* [PROBLEM TO WORK ON] Copy the rows below exactly, from the line containing "Switch to the View ribbon tab" through the end of the rows, both ends included. Leave the pictures out of your answer.

A block of data
....

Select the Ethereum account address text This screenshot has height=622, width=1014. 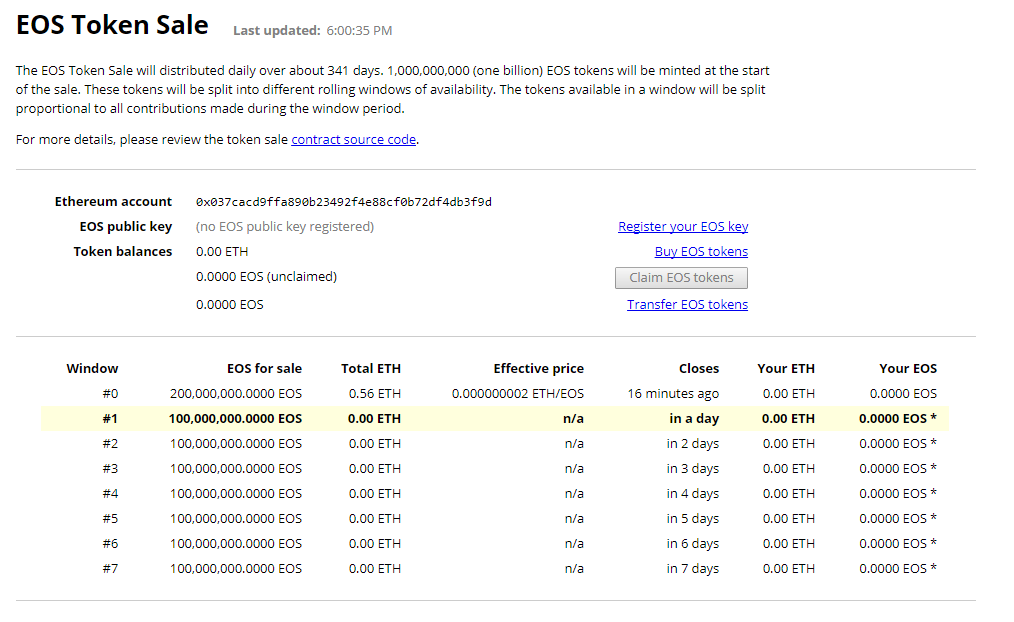pos(344,202)
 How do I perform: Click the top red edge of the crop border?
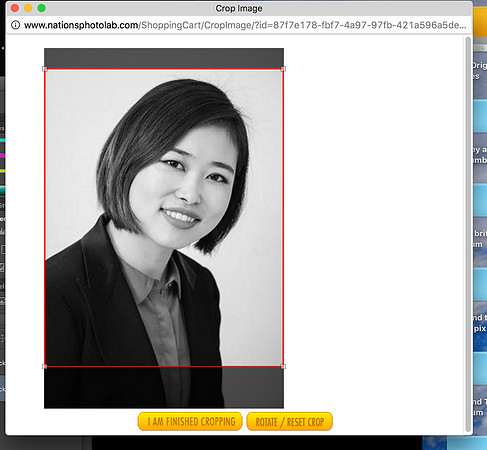(x=164, y=69)
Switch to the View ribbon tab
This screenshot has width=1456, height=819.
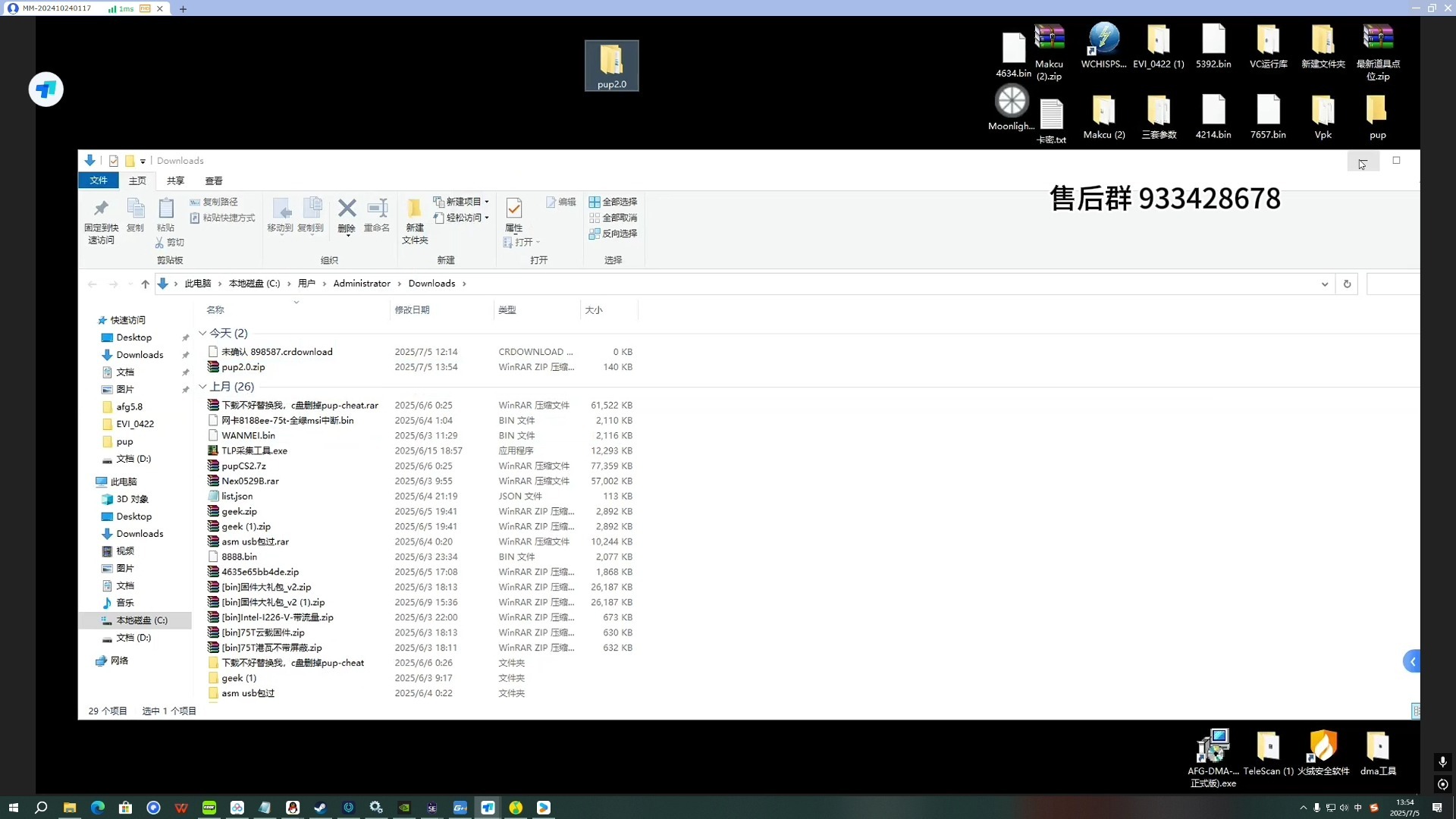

....

* [OUTPUT BELOW]
Switch to the View ribbon tab
This screenshot has width=1456, height=819.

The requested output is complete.